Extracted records
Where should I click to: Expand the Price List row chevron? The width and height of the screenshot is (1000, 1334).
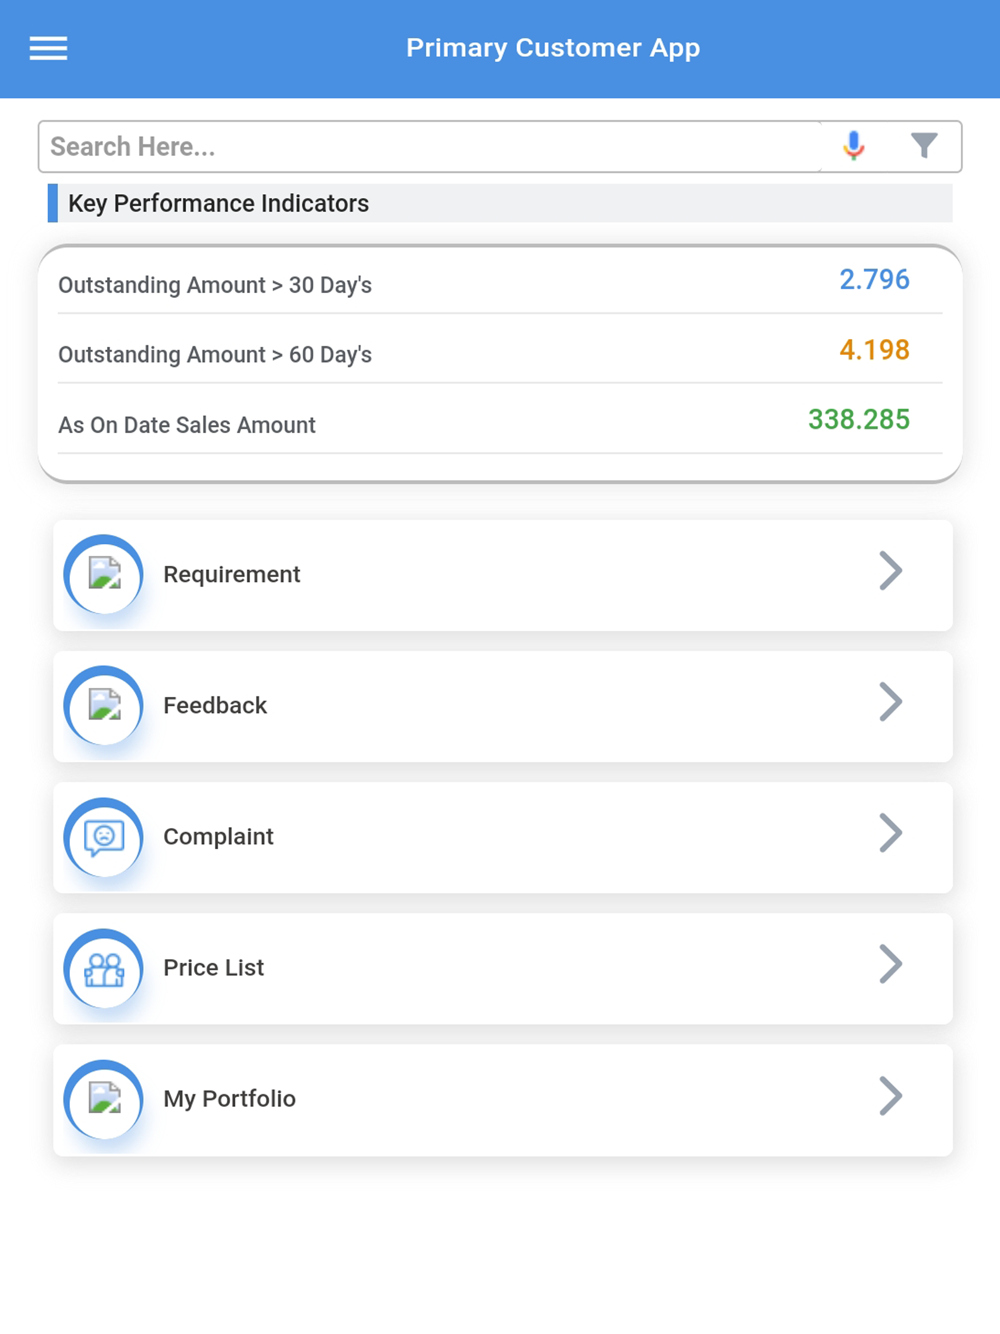pos(890,964)
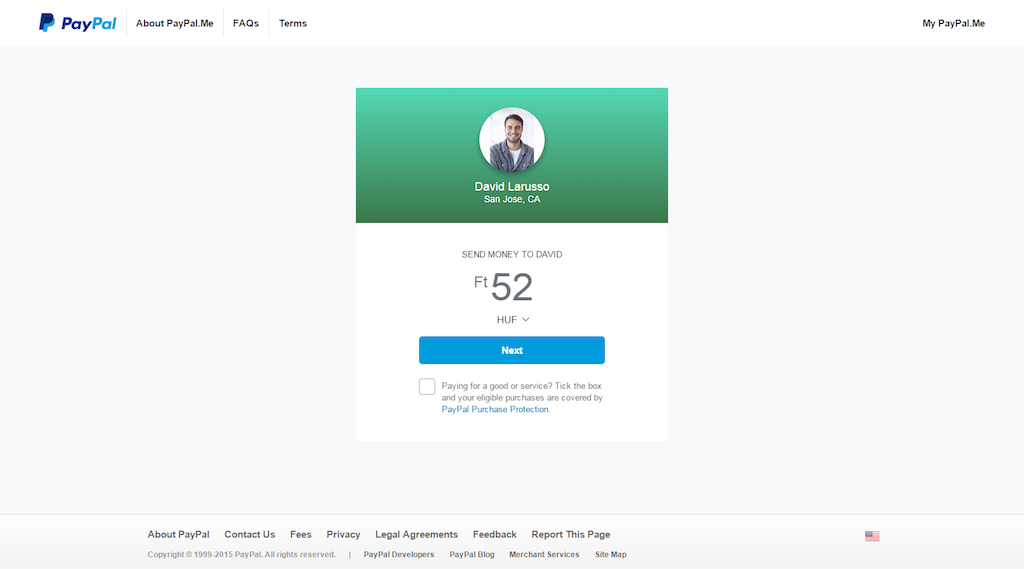Screen dimensions: 1024x569
Task: Click David Larusso's profile photo
Action: tap(512, 141)
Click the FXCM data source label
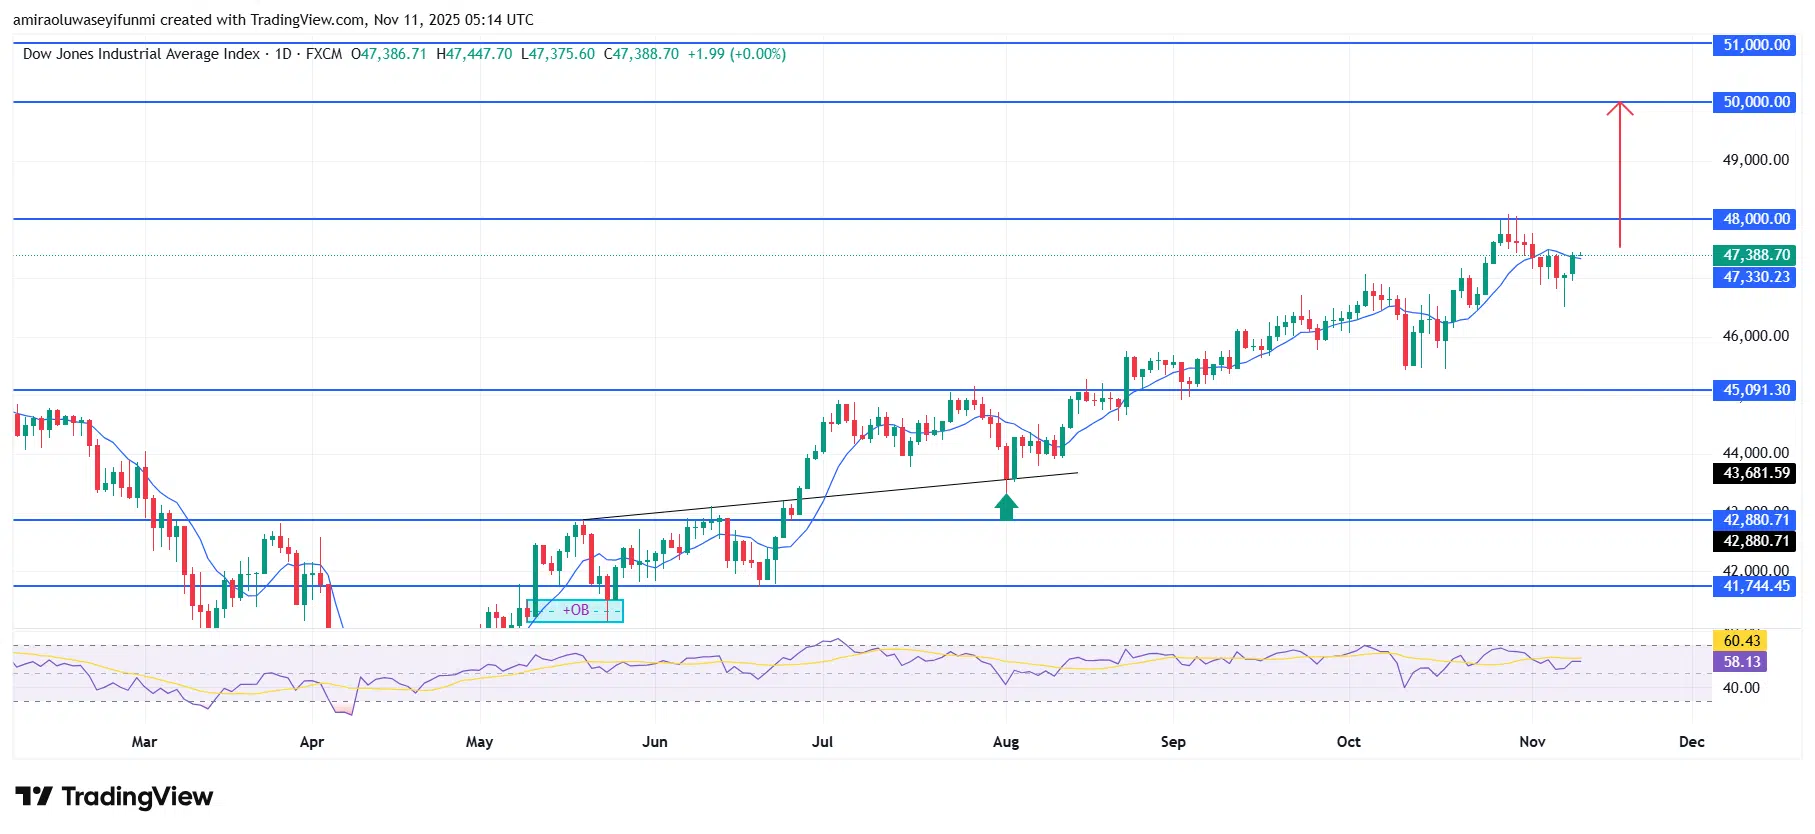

▸ GIVEN EXERCISE
Please convert the records above into a Markdown table with the columns "Row" and "Line", numbering each row and skipping blank lines. Leave the pictures out of the table.

▸ TASK OUTPUT
| Row | Line |
|---|---|
| 1 | Where should I click to: Expand the Price List row chevron? The width and height of the screenshot is (1000, 1334). |
| 2 | pos(890,964) |
| 3 | Screen dimensions: 1024x569 |
| 4 | Task: Click David Larusso's profile photo |
| 5 | Action: tap(512, 141) |
| 6 | Click the FXCM data source label |